I’m standing still. Well, sitting now I guess. Perched really.

I’m perching now, still and silent. Perched on a moss covered log marbled with dancing lichen. The ground is soft, the air is fine. Its cold but the trees cling to their rich green leaves. Branches tease and touch each other in the leafy ceiling above. The stream a few feet away is giggling. I filled my borrowed tin cup in it just moments ago, dipped it into the water flowing by and took a sip. At first I wanted to chug the water, but it seemed much too rich. It seems to me that it would be like chugging a chocolate shake, something you want to take in slowly, tasting every slurp and sip. It’s a water too luscious to gulp up.  I’m sipping still, on that same cup of water. Drinking from a mug, perched on a log somewhere in the Patagonian backcountry.

We’ve hiked for four days now with two more to go. We’ve hiked forty-three miles with twenty-eight more to go. My feet are throbbing, yesterday’s blisters are likely bleeding again. My back is creaking, sore and weak it begs me not to pick up this god forsaken pack. I’ve eaten only snickers and avena for four days.

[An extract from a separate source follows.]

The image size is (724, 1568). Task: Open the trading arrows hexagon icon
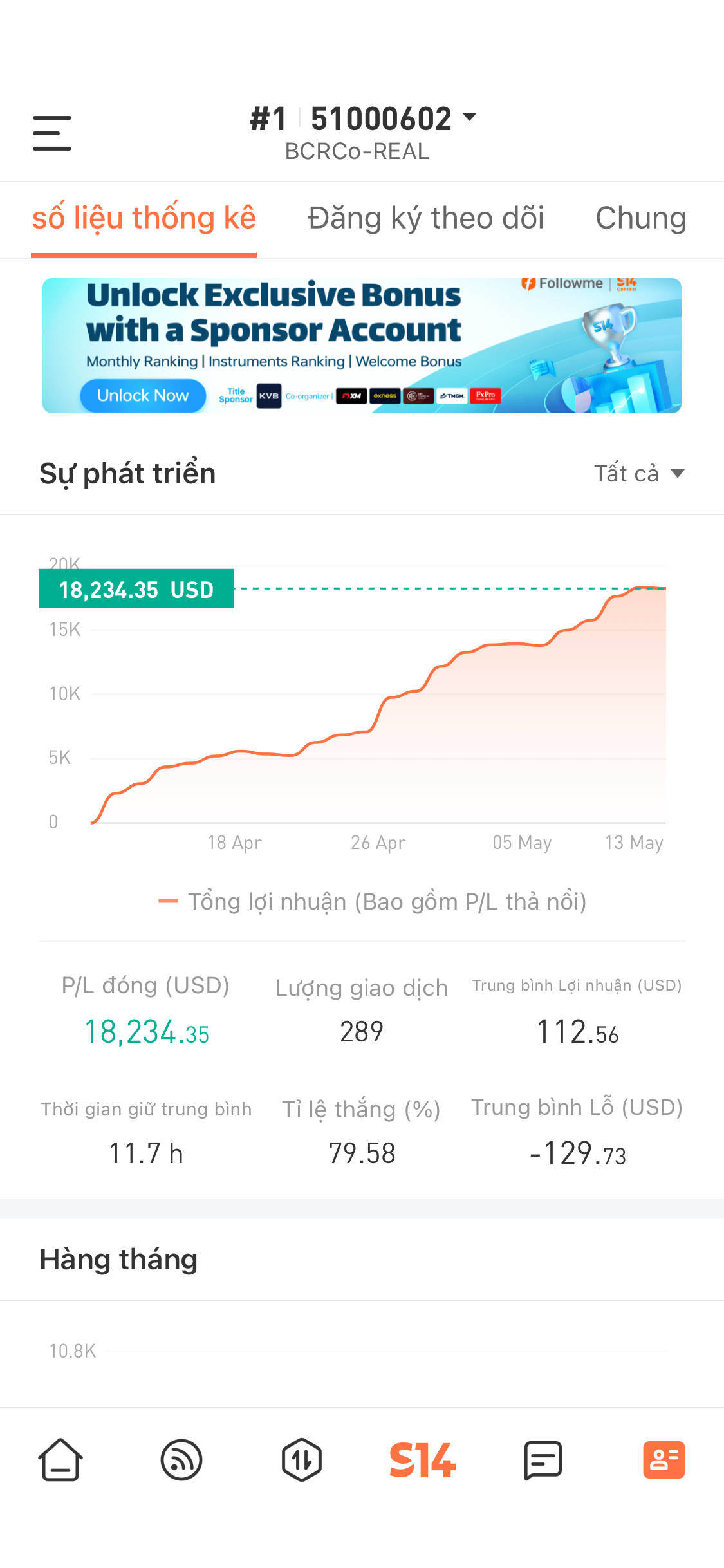[x=301, y=1459]
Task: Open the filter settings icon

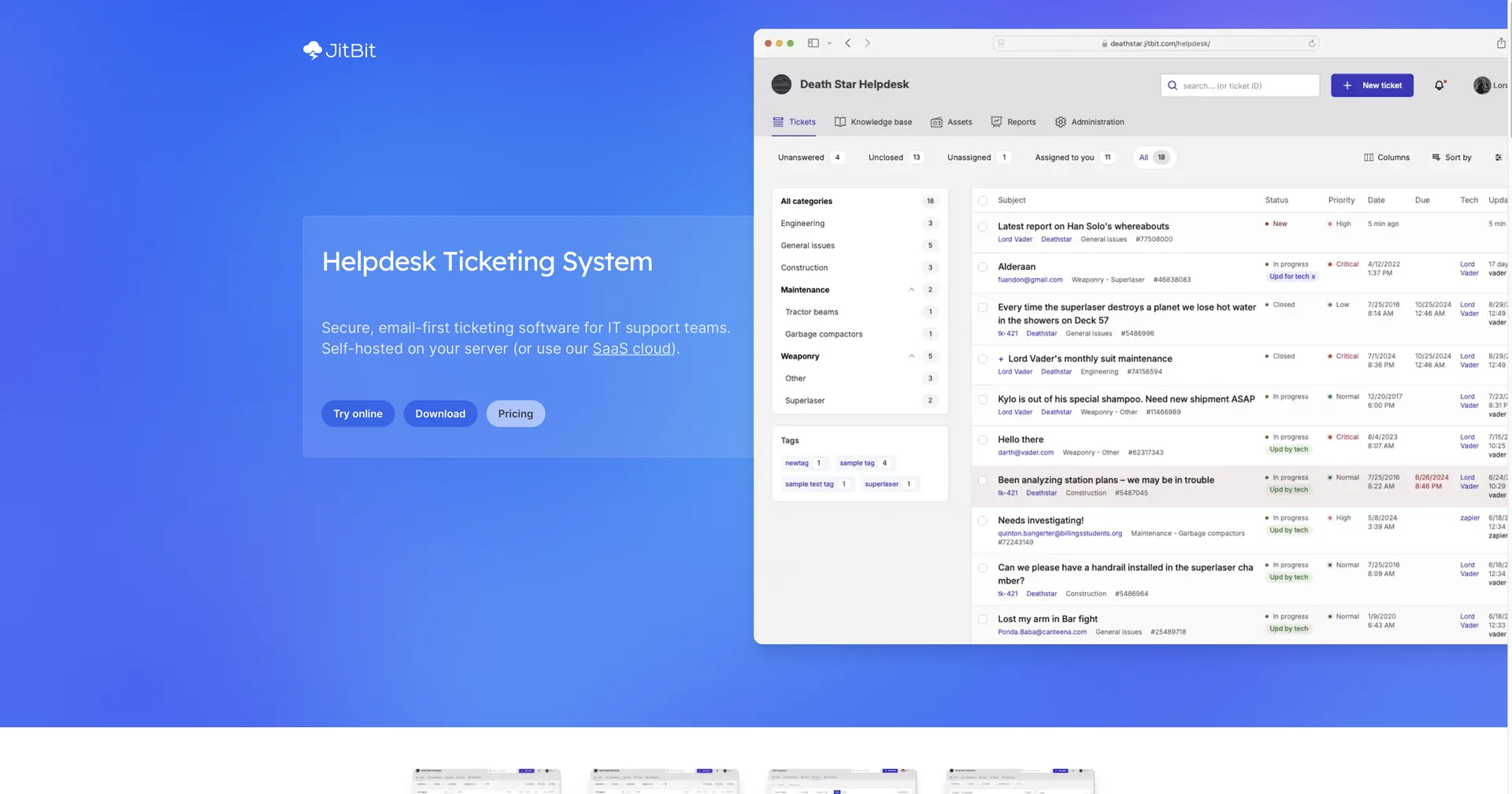Action: (1499, 158)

The nights are a sharp, cruel cold and the mice have made swiss cheese of our tents base.

I know these things are irritating, irksome pains that would normally turn me into a vindictive ogre-girl, but none of it seems to bother me now. I know that all of me aches, but I can’t really feel the pain of it. I know that I am exhausted, but I can’t tell if I’m tired. Here now, perched on this log, I can’t seem to feel anything but the present wideness of the world. I can’t feel anything more than this present air, as it touches me differently than the air back home. Softer maybe, cleaner surely. All I can feel now are these colors, this jade moss and emerald grass. I can feel this brown-purple ground and these blue-red rocks. I can feel this scene, a crisp and welcoming orange, glowing with the sun’s warmth and sparkling with the earth’s chill.

I’ve never felt the present so wholly. Its me here feeling this hard, cold thing, heavy with it’s own scent and color and size. The trees tower over me like nothing before. Not like buildings looming above with faceless facades. Not like walls or cliffs or mountains. But almost like people, towering people. When their leaves clap it feels for a second like their laughing at my joke. Like feeling so small at a dinner party with brilliant and witty people then finally becoming a part of them when one lets out a chuckle at your shy remark. The trees like that, sitting in a forest of those I admire. They’re all something more than me, something more beautiful, kind, honest, patient. And they let me sit here and they let me feel like I can stay here, like I somehow match some part of them. Some bit of their being is the same as mine.

Have I gone mad? Feeling color and befriending trees?

Perhaps, was I mad before. Feeling marketing schemes and befriending twitter profiles. Perhaps I can’t quite compare anywhere else to here, right here right now: perching, sipping. Perhaps they’re too different of worlds to put one in the context of the other. Perhaps here you feel color and hear moss.

Still, I perch: me with an empty cup and bloody feet. It feels silly to say all this trying to tell you what I see, how I feel. There’s no sense in it, you’ll just picture trees. Pretty trees surely, but you won’t picture these trees: thick colorful trucks making sharp turns until the branches pull the tree apart above me, spreading like an albatross’ wings to make a stain glass ceiling. You’ll see something nice, but you won’t see this mosaic. It’s embarrassing actually to even try to describe this place, or any bit of earth’s nature. Its arrogant to think that mankind has come up with a vocabulary that can gather a pinch of what a smooth stone looks like. It’s silly to think I can tell you any part of what I see now.

The trouble is that I have to tell you. I can’t possibly look on and not try to bring you with me. Like the excitement and panic that you feel on your sprint to tell a best friend about your first kiss. Like the need to tell a lover you love them. Its some deep and persistent itch to tell you what I see here and try to make you know how unique and whole and real it feels.

That’s it really. That’s all I can say about what I see here in some Patagonian forest in April; its unique and whole and real. It’s too beautiful to ever belong to anything but too welcoming to not feel like its mine alone. Now perching, I feel it all around me. Blades of grass as ballerinas and buzzing bugs choreographed to accompany. I feel it all around me; the familiar strangeness of it, recognizing trees I’ve never seen before like old imaginary friends. All around me this vast living thing.  I feel it all around me now: the wild. I feel it in me now: the wild.